▶ _EXERCISE TASK A_
Reproduce the part of the text on harmful sexual behaviour in schools that begins at the words "The Lucy Faithfull" and ends after the words "teenage and intimate relationships.".

▶ _TEXT SECTION_
>>>>>
It can be very challenging for schools to balance the needs of the victim and the person who has caused them harm if they attend the same school or college. Ofsted has recommended that schools need clearer guidance regarding long-term investigations of harmful sexual behaviour (HSB) or when a criminal investigation doesn’t lead to prosecution or conviction. 

Government guidance

It’s worth noting that statutory guidance also applies to incidents that happen outside of school, including online: 

‘Abuse that occurs online or outside of the school or college should not be downplayed and should be treated equally seriously.’

Current guidance also states:

  1. A behaviour policy should include measures to prevent child-on-child abuse and the response to incidents of such abuse. 
  2. ‘Schools should be clear in every aspect of their culture that sexual violence and sexual harassment are never acceptable, and will not be tolerated and that pupils whose behaviour falls below expectations will be sanctioned.’
  3. ‘Responding assertively to sexually inappropriate behaviour is an important intervention that helps prevent challenging, abusive and/or violent behaviour.’ 

Verge of Harming

“Young people who display harmful sexual behaviour often experience other emotional, behavioural and peer-related difficulties.”

In 2023 SafeLives published their ‘Verge of Harming’ report, exploring abuse in young people’s relationships, and support for young people who harm. 30% of young people they surveyed said they had used harmful behaviours in a relationship. These were some of their other key findings:

  • Young people provided a range of reasons or justification for harmful behaviour, including:
    • Trust issues – feeling insecure, fear of rejection, a means to maintain a relationship.
    • Emotional dysregulation – inability to manage big emotions. 
    • Adverse experiences – linked to their own experience of trauma, the ‘normalisation of harm’. 
    • In response to someone else’s unwanted behaviour – violent resistance, as a form of punishment. 
    • Power – a means to gain power and control, for their enjoyment. 
  • Young people and practitioners felt that conversations around healthy and unhealthy relationships should start before young people begin to have romantic relationships. 
  • Things young people felt would have helped them not to harm included:
    • Having a space to discuss their behaviours and get advice. 
    • Being about to reflect on their own thoughts and actions. 

One of the report’s recommendations was that the response to young people who harm should be supportive rather than solely punitive, ensuring that ‘when consequences/punishment are a necessary response…this does not happen without support and behaviour change work also being provided.’ 


The Lucy Faithfull Foundation has developed a ‘Harmful sexual behaviour (HSB) prevention toolkit.’

The Respect Young People’s Service supports professionals to respond effectively to young people’s use of violence and abuse in family and intimate relationships. They offer training to practitioners to support the delivery of a toolkit aimed at reducing the harm caused by abuse in teenage and intimate relationships. 


Young people who use harmful behaviours are often reluctant to ask for support. It’s important to let young people know that help is available. 

Respect UK leads on the development of safe, effective work with perpetrators, male victims, and young people using violence in their close relationships.
<<<<<
▶ _DATASET ROWS_
>>>>>
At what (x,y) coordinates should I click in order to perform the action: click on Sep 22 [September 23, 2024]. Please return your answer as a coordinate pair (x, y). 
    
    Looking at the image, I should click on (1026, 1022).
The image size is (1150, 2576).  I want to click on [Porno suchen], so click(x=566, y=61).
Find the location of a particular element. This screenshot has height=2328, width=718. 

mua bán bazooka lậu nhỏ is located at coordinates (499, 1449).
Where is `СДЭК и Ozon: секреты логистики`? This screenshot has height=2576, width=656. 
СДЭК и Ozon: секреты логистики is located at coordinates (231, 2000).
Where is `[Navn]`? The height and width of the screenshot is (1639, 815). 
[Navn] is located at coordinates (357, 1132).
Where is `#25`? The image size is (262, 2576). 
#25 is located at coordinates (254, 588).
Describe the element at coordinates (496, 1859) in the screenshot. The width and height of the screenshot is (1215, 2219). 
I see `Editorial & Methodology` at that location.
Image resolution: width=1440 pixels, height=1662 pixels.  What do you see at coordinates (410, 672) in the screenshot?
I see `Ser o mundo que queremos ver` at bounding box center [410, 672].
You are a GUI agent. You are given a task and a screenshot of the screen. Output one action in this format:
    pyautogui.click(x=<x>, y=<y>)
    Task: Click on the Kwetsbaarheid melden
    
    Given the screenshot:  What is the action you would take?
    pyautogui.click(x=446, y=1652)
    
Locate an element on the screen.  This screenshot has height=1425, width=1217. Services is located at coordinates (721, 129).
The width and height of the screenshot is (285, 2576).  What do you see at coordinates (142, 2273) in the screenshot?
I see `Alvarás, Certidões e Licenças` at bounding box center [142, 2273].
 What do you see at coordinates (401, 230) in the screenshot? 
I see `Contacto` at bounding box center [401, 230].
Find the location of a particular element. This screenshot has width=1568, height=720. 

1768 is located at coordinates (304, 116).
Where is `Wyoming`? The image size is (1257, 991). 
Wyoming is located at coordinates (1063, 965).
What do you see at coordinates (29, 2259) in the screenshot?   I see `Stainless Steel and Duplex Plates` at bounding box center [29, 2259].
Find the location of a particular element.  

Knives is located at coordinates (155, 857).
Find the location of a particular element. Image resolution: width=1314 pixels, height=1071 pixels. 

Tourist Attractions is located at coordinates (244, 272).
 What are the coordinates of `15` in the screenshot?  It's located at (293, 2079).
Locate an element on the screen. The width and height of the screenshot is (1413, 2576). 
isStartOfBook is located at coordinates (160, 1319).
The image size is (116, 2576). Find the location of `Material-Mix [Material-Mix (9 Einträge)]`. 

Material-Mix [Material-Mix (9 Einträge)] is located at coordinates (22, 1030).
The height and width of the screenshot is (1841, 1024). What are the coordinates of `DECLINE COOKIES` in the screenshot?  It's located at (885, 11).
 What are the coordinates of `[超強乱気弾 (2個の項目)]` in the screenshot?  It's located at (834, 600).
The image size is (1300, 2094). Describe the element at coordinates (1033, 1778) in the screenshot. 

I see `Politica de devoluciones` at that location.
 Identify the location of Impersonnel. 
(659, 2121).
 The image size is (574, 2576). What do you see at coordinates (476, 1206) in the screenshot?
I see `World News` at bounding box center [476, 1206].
<<<<<
▶ _EXERCISE TASK B_
Turn the entries into a numbered list, leaving out blank lines. Begin at the line of the entries that has "at (834, 600)." and stop after the last line of the entries.

▶ _FULL SOLUTION A_
The Lucy Faithfull Foundation has developed a ‘Harmful sexual behaviour (HSB) prevention toolkit.’

The Respect Young People’s Service supports professionals to respond effectively to young people’s use of violence and abuse in family and intimate relationships. They offer training to practitioners to support the delivery of a toolkit aimed at reducing the harm caused by abuse in teenage and intimate relationships.

▶ _FULL SOLUTION B_
1.  What are the coordinates of `[超強乱気弾 (2個の項目)]` in the screenshot?  It's located at (834, 600).
2. The image size is (1300, 2094). Describe the element at coordinates (1033, 1778) in the screenshot. 
3. I see `Politica de devoluciones` at that location.
4.  Identify the location of Impersonnel. 
5. (659, 2121).
6.  The image size is (574, 2576). What do you see at coordinates (476, 1206) in the screenshot?
7. I see `World News` at bounding box center [476, 1206].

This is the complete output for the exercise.